Whatever Vaughan Williams might have said or not said about the work it seems clear to me that its underlying theme is death, a subject that would naturally be avoided openly by the 85-year-old atheist composer as he peered into the approaching abyss.
As we know, the symphony inspired a somewhat baffled response when it was first heard, and indeed for many years later, and I suspect this was partly due to a less than total comprehension on the part of its conductors.
John Wilson presented the work with ideal clarity, and his precise direction and rather clickety beat ensured an alert, balanced response from his players. He brought out the emotional agony – such was the quality that came across under his leadership – of the first movement, and its rhythmic turbulence, in a very stark fashion. There was a dirge-like quality in the second slow movement, with the expression of grim defiance counterbalanced by almost detached, elegiac expression in the beautiful melody that emerges in the middle of the movement. The bizarre textures of the Scherzo, with the trio of saxophones seemingly laughing ironically at the hopeless human situation, were vividly brought out, and in the finale an intense but unavailing struggle against an inevitable fate was seemingly conveyed.

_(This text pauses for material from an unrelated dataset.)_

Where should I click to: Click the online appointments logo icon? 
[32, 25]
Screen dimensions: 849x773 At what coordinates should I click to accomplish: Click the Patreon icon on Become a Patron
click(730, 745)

In an interview reproduced in the concert programme John Wilson remarked that he had “performed The Planets quite a lot and I never do it the same way twice. Before the concert I don’t know how I am going to do it.” This might explain a certain lack of virility in his performance on this occasion. Maybe the work has lost its freshness for him, or maybe it was just how he felt on the night. In any event, “Mars” seemed distinctly ponderous and lacking in energy, “Venus” was a bit tame and not very mysterious, “Mercury” just a bit subdued. A sudden hitch of tempo near the beginning of “Jupiter” brought a bit more energy to proceedings, but the big tune seemed a trifle too pedantic. There was a lack of menace in a rather plodding “Saturn”, which became slower and slower as the piece progressed, and “Uranus” lacked sharpness of attack, though there was an extraordinarily loud, brief interjection from the organ that we don’t usually hear emerging from the general texture as it did on this occasion. A lack of simple propulsion also inhabited a “Neptune” which rather drifted along, until the entry of the female chorus, that is. Here the sound of the 60 or so young girls of the CBSO Youth Chorus was beautifully ethereal, and the fading out of the voices at the end was managed better than I have ever heard before. But this was not enough to redeem a performance which, though certainly not bad, and certainly well played by the BBC SSO, was just lacking slightly in presence.
Alan Sanders
I agree, VW’s 9th is about death and I’m surprised by how little this is mentioned. Aside from the symbolic value of a ninth symphony, this is clearly a swansong, looking both backwards to earlier works and forwards to death.
It was heartening to hear the Proms audience respond so well, to what is increasingly being regarded as a late masterpiece.